È massima allerta in tutto l’Abruzzo dopo l’evasione di Roberto Brunello, 30enne di origini brasiliane, fuggito dal carcere di San Nicola ad Avezzano. Le ricerche, inizialmente concentrate nell’area marsicana, si stanno rapidamente estendendo anche verso la costa adriatica, dove si sospetta che il detenuto possa essersi diretto per far perdere le proprie tracce.
Secondo le prime ricostruzioni, Brunello sarebbe stato ripreso dalle telecamere della stazione ferroviaria, elemento che rafforza l’ipotesi di uno spostamento tramite treno lungo la dorsale adriatica. Proprio per questo motivo, le forze dell’ordine stanno intensificando i controlli non solo nell’entroterra, ma anche nelle province costiere.
Chi è il fuggitivo
Roberto Brunello era stato trasferito da pochi giorni da un istituto penitenziario di Roma e stava scontando una pena per rapina e violazione degli arresti domiciliari, con fine pena prevista nel 2027.
Le autorità precisano che:
- Non è considerato un soggetto particolarmente pericoloso, ma la situazione resta sotto stretta osservazione.
- L’evasione è avvenuta in circostanze ancora da chiarire.
- L’identikit è stato diffuso a tutte le forze dell’ordine, comprese quelle attive nelle province di Pescara e Chieti.
Ricerche estese e controlli rafforzati
Il piano di ricerca è stato immediatamente attivato su larga scala. Posti di blocco sono stati istituiti lungo le principali arterie stradali, mentre è in corso un monitoraggio continuo degli snodi ferroviari e dei terminal degli autobus.
La possibilità che Brunello abbia sfruttato i collegamenti ferroviari per raggiungere la costa adriatica ha spinto le autorità a rafforzare la vigilanza nelle zone turistiche e nei principali punti di transito.

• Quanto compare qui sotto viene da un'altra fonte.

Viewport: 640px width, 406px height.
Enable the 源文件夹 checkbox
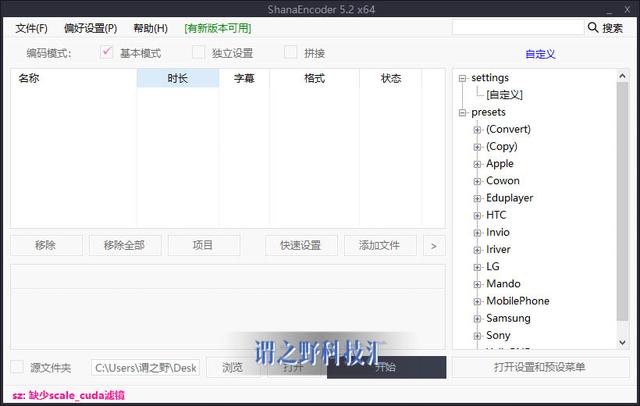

Nel frattempo, la notizia si sta diffondendo rapidamente anche sui social network e nelle chat locali, alimentando l’attenzione e la preoccupazione dei cittadini.
L’appello alla cittadinanza
Le autorità, insieme alla nostra redazione, invitano alla massima collaborazione da parte della popolazione. In particolare:
- Segnalare immediatamente eventuali avvistamenti o comportamenti sospetti ai numeri di emergenza 112 o 113.
- Evitare qualsiasi iniziativa autonoma che possa mettere a rischio la propria sicurezza o intralciare le operazioni in corso.
Sicurezza carceraria sotto accusa
L’episodio ha riacceso il dibattito sulla sicurezza degli istituti penitenziari abruzzesi. Il sindacato di polizia penitenziaria torna a denunciare una situazione critica, parlando di “carceri di burro”, con riferimento al sovraffollamento e alla cronica carenza di personale.
Mentre proseguono le ricerche, resta alta l’attenzione su tutto il territorio regionale. Le prossime ore saranno decisive per capire se il fuggitivo si trovi ancora nell’entroterra o se sia riuscito a raggiungere la costa.
Massima prudenza e collaborazione restano fondamentali.